Landlords can also exert immense influence over landless people who often do not even own the land on which their homes are built. This in turn enables them to ensure that, when elections are held, their landless dependents vote according to the specific wishes of the landlord, who may be directly contesting the elections, or else may be in favour of a particular candidate, who would in turn do favours for the landlord if he is elected.

While there are several variations, these simple dynamics go a long way in explaining how bigger landlords have acquired their influence. Moreover, the local state apparatus, including administrative and police officials, is also under the sway of the landlords, in turn offering them more protection than to the poor.

These inequitable relations between landlords and the landless are not just theoretical suppositions but reflect ground realities. Survey work done for the National Human Development Report back in 2004 found that poorer landless people were even obliged to pay a larger proportion of their farm produce to the landlord as rent, in comparison to those who have access to their own land, even if they have chosen to enter into sharecropping arrangements.

Lack of access over land thus remains an important underlying factor for endemic poverty, underdevelopment and marginalisation of the poor. Yet, successive governments in our country have not been able to implement effective land reforms, nor have they been able to allocate sufficient state-owned land to the landless. In fact, the previous government is on record for declaring land reforms to be a ‘dead issue’ in Pakistan despite the above mentioned ground realities.

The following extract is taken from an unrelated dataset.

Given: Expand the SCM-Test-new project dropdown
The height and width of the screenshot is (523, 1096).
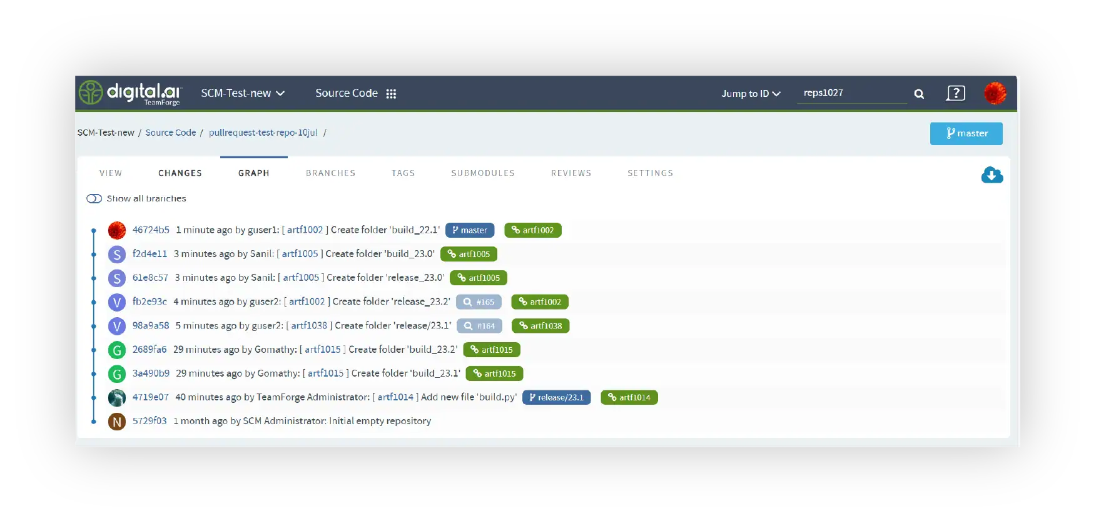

Providing ownership of land to the landless remains necessary, but it is not sufficient to guarantee poverty reduction. Any future attempts in this regard, if they ever reoccur, must be accompanied by adequate provision of agricultural inputs, including seed, fertilisers and irrigation water to the poorer cultivators, or else they will not be able to achieve a basic level of comfort for themselves and their families. If this required support is not provided, the poor may very well sell off whatever meagre land they are provided to meet urgent consumption needs such as health expenditures, marriages, or to sustain their families in the event of crop failures.